Fisco

Termini di accertamento ridotti con fattura elettronica o documento commerciale


La riduzione dei termini di accertamento dell’IVA e delle imposte sui redditi si applica ai soggetti passivi che, oltre a garantire la tracciabilità dei pagamenti di importo superiore a 500,00 euro, documentano le operazioni effettuate mediante fatturazione elettronica via SdI e/o memorizzazione elettronica ed invio telematico dei corrispettivi giornalieri.

È quanto chiarisce l’Agenzia delle Entrate nella risposta n. 331 dell’11 maggio 2021, relativa al servizio di mensa aziendale fornito dall’istante facendosi carico della maggior parte del costo del servizio a fronte dell’addebito a ciascun dipendente di un importo forfetario per ogni pasto fruito, recuperato con trattenuta mensile in busta paga.

La riduzione di due anni dei termini di decadenza degli accertamenti prevista dall’art. 3 del DLgs. n. 127/2015 può essere riconosciuta solo a coloro che:

  • documentano le operazioni poste in essere tramite fatturazione elettronica via SdI e/o memorizzazione elettronica ed invio telematico dei dati dei corrispettivi giornalieri, laddove la prima modalità di documentazione è sempre utilizzabile, nelle sue varie forme (fattura immediata o differita), in alternativa alla seconda;
  • garantiscono la tracciabilità dei pagamenti ricevuti ed effettuati relativi a tali operazioni se di ammontare superiore a 500 euro.

Restano fermi, tra gli altri, gli ulteriori requisiti fissati dal D.M. 4 agosto 2016, vale a dire:

  • la non applicabilità della riduzione dei termini di decadenza a redditi diversi da quelli d’impresa o di lavoro autonomo dichiarati dai soggetti passivi;
  • la necessità di indicare nella dichiarazione annuale ai fini delle imposte sui redditi l’esistenza dei presupposti per la riduzione dei termini;
  • l’esigenza che tutti i pagamenti ricevuti ed effettuati relativi ad operazioni di ammontare complessivo superiore a 500 euro, comprensivo di eventuali imposte, oneri, ecc., anche laddove non incidenti sulla base imponibile dell’operazione, siano eseguiti con mezzi di pagamento tracciabili di cui all’art. 3 del D.M. 4 agosto 2016.

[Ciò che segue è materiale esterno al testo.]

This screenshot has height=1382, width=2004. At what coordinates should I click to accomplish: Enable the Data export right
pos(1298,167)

Sotto quest’ultimo profilo, l’Agenzia delle Entrate ha precisato che l’impresa che fornisce ai propri dipendenti servizi di mensa aziendale trattenendo il corrispettivo in busta paga può fruire della riduzione dei termini se esegue il pagamento della retribuzione ai lavoratori e la corrispondente decurtazione con mezzi tracciabili (es. bonifico bancario).

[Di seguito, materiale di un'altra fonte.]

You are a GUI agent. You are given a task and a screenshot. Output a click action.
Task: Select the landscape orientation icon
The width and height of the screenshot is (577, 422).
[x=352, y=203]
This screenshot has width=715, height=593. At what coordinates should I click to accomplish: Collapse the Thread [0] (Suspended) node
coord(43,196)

Tale impresa, inoltre, può emettere fatture elettroniche via SdI in alternativa alla memorizzazione elettronica e trasmissione telematica dei dati dei corrispettivi giornalieri e, conseguentemente, beneficiare, in presenza degli altri requisiti normativamente previsti, della riduzione dei termini di decadenza. La fattura immediata, se emessa prima del completamento del servizio, anticipa il momento impositivo IVA e rende non necessario il documento commerciale, rimettendo all’accordo tra le parti le modalità ed i tempi di addebito della prestazione; laddove non anticipata al momento del completamento del servizio, la fattura segue il completamento dell’operazione, rendendo necessario che l’erogazione del servizio si accompagni all’emissione del documento commerciale.